Ladder 15: "Floor 78?"
Battalion Seven Chief: "Ten-four, numerous civilians, we gonna need two engines up here."
Ladder 15: "Alright ten-four, we're on our way."
And much has been made of the fact that a police helicopter radioed a warning at 10:07 a.m. on 9/11, shortly after the collapse of the south tower, a warning that the north tower was in imminent danger of collapse. The New York Times, in one of a series of in-depth stories based on Oral History interviews of rescue workers that the newspaper was able to obtain, led its account with the warning from the NYPD helicopter shortly after the south tower fell and 21 minutes before the second building came down. The Times estimated there were 121 firefighters still in the north tower, none of whom heard the police radio warning and all of whom died.

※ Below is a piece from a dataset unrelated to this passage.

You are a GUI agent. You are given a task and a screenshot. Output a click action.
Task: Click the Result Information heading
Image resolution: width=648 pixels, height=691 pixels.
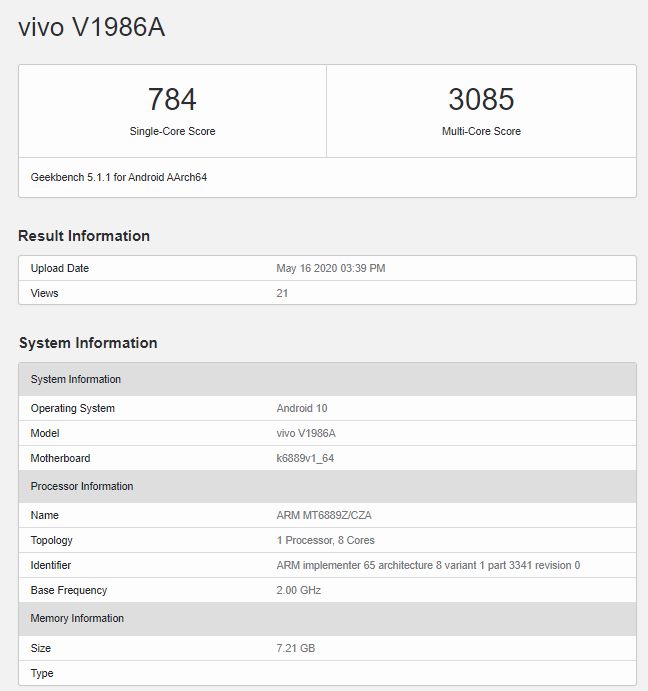click(x=84, y=236)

The police helicopter warning has become the focus of all the What Went Wrong stories since. But in the same July 7 story, down in the middle of its massive account, The Times reported that a high-ranking chief of the FDNY radioed an evacuation order to all firefighters in the north tower at 9:32 a.m., after he felt the building move and saw the structure buckling and the windows breaking all around him in the lobby. That was 27 minutes before the south tower fell, 35 minutes before the police helicopter warning that the north tower was certain to go, and a full 56 minutes before the north tower collapsed.
But hundreds of firefighters in the floors above never heard the Staff Chief’s radio command on their own radios, nor did they hear any of the frantic calls to evacuate that followed. And with 27 minutes still left before the first collapse, no one in the south tower heard his evacuation order either. The FDNY radios, the same ones that failed at the WTC in 1993, failed again at the same place eight years later. They couldn’t be heard on the floors above, they couldn’t be heard on the floors below, and they couldn’t be heard from one WTC lobby to the other. The Times has unintentionally done history a disservice with its emphasis on a 10:07 a.m. radio warning from a police helicopter. The emphasis should have been on a 9:32 a.m. order by Staff Chief Joseph Callan to his firefighters to "come down to the lobby, everyone down to the lobby." No one knows how many more times the Fire Department lobby command center repeated those evacuation orders on their worthless, useless radios that morning. We only know that too many firefighters on the floors above never heard the commands.